— DATA EXTRACT —
--- --- ---

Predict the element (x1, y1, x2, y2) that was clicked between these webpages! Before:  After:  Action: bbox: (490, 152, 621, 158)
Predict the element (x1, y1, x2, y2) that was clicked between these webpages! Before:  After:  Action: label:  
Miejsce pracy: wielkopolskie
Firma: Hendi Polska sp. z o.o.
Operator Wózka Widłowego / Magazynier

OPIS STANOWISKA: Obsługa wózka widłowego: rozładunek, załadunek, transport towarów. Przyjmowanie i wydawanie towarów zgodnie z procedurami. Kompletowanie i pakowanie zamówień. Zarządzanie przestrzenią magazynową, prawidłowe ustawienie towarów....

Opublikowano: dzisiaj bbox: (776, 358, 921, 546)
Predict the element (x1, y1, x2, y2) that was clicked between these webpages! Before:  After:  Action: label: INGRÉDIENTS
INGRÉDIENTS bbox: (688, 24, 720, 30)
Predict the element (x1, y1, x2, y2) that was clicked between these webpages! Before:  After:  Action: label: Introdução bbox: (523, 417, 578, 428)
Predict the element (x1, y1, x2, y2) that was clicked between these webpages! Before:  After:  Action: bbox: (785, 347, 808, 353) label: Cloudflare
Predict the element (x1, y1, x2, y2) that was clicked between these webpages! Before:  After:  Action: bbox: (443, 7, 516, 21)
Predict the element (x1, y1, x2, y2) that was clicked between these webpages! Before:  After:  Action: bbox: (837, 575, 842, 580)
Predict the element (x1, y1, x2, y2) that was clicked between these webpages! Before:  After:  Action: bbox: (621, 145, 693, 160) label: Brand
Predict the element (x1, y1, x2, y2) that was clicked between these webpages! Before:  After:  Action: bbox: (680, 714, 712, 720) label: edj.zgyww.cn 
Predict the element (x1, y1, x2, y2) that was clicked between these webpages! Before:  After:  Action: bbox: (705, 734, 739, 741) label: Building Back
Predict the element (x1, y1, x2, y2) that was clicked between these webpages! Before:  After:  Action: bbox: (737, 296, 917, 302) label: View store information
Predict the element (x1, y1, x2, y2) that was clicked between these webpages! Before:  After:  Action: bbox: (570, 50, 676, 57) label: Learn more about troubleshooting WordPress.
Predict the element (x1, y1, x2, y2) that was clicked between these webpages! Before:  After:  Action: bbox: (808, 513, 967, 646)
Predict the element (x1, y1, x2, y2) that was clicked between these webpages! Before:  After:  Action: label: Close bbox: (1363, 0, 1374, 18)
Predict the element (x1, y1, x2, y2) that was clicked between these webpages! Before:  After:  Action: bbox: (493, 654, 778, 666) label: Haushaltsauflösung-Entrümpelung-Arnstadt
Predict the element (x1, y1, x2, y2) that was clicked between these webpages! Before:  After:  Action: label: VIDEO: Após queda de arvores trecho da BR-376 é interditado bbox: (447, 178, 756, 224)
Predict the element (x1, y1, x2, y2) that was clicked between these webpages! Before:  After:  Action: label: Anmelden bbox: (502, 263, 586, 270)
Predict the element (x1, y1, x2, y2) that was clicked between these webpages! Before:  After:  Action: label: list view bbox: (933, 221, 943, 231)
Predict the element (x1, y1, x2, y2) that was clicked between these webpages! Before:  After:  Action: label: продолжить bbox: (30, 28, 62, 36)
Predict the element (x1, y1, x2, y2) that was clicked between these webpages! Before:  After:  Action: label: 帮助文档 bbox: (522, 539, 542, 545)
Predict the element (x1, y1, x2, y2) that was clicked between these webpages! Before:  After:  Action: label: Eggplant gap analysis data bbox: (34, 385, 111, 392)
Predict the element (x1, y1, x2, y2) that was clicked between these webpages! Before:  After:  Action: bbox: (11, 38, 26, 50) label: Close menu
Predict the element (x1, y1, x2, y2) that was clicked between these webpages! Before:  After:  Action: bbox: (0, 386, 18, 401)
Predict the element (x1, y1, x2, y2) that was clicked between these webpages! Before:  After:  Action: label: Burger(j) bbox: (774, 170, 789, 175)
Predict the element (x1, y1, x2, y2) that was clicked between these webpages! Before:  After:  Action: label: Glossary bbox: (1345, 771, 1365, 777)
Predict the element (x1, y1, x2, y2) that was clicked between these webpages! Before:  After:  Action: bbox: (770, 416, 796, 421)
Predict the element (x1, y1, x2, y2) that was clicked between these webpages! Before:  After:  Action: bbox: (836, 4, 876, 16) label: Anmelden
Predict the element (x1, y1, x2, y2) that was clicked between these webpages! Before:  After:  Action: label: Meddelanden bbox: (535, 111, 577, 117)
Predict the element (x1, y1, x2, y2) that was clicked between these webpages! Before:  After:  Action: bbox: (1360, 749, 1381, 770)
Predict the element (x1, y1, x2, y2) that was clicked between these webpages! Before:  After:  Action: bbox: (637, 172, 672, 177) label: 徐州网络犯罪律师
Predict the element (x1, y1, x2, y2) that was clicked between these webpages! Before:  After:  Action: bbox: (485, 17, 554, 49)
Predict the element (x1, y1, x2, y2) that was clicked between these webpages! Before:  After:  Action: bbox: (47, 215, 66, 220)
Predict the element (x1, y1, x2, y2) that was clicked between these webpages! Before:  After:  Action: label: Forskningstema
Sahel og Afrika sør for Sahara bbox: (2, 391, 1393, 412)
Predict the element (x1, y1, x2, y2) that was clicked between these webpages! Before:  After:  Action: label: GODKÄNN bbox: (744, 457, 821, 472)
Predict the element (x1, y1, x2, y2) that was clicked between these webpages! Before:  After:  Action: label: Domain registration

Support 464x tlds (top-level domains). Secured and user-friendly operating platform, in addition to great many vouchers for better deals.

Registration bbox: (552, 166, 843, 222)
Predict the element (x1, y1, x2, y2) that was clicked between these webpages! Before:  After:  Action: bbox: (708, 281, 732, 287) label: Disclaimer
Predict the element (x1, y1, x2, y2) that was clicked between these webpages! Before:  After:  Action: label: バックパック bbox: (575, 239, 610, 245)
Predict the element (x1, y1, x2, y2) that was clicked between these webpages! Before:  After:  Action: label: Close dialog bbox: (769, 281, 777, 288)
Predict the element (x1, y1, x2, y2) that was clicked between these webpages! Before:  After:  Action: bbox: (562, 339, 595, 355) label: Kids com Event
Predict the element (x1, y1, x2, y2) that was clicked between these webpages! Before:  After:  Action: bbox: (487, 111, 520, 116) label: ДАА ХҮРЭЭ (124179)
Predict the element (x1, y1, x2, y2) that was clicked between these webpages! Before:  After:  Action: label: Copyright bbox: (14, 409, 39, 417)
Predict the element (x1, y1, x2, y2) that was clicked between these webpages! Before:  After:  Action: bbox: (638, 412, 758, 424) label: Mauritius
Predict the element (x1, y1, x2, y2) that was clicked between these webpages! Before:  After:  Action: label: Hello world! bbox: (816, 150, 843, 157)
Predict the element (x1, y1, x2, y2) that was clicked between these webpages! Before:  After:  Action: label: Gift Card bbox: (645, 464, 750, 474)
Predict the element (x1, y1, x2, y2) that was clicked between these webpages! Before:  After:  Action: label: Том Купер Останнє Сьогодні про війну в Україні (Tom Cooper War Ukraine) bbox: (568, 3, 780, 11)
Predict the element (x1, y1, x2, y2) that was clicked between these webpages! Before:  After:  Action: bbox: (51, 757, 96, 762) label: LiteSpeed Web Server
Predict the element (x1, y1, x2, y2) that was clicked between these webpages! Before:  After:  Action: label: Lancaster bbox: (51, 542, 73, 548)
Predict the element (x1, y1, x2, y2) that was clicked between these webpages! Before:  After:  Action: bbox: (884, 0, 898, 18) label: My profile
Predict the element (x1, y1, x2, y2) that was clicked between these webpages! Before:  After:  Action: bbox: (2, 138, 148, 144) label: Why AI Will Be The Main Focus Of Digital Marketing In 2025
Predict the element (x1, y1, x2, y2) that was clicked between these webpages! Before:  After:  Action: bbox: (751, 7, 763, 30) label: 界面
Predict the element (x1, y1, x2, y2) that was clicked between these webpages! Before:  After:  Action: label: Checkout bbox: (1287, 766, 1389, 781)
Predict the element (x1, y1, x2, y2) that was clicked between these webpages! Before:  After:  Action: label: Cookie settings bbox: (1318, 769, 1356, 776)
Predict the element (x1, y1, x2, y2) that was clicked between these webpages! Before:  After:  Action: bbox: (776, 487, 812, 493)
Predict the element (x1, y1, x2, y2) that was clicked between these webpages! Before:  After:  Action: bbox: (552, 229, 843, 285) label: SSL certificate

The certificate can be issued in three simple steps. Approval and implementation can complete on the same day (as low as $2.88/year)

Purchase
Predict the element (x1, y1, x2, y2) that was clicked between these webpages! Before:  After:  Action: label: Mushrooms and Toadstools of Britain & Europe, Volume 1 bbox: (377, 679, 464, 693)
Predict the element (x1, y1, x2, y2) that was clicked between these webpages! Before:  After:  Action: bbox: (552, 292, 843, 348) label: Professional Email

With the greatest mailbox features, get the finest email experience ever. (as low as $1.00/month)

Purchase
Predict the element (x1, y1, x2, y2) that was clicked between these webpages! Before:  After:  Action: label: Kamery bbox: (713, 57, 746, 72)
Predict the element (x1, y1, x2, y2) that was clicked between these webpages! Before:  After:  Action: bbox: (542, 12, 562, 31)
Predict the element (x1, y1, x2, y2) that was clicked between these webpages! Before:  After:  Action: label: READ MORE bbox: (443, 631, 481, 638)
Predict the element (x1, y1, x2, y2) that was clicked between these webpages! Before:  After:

--- --- ---

— TO DO —
Rewrite the data from its start through the line containing "417, 578, 428)", changing "clicked" to "selected" and leaving everything else as it is.

— REPLY TO THE EXERCISE —
Predict the element (x1, y1, x2, y2) that was selected between these webpages! Before:  After:  Action: bbox: (490, 152, 621, 158)
Predict the element (x1, y1, x2, y2) that was selected between these webpages! Before:  After:  Action: label:  
Miejsce pracy: wielkopolskie
Firma: Hendi Polska sp. z o.o.
Operator Wózka Widłowego / Magazynier

OPIS STANOWISKA: Obsługa wózka widłowego: rozładunek, załadunek, transport towarów. Przyjmowanie i wydawanie towarów zgodnie z procedurami. Kompletowanie i pakowanie zamówień. Zarządzanie przestrzenią magazynową, prawidłowe ustawienie towarów....

Opublikowano: dzisiaj bbox: (776, 358, 921, 546)
Predict the element (x1, y1, x2, y2) that was selected between these webpages! Before:  After:  Action: label: INGRÉDIENTS
INGRÉDIENTS bbox: (688, 24, 720, 30)
Predict the element (x1, y1, x2, y2) that was selected between these webpages! Before:  After:  Action: label: Introdução bbox: (523, 417, 578, 428)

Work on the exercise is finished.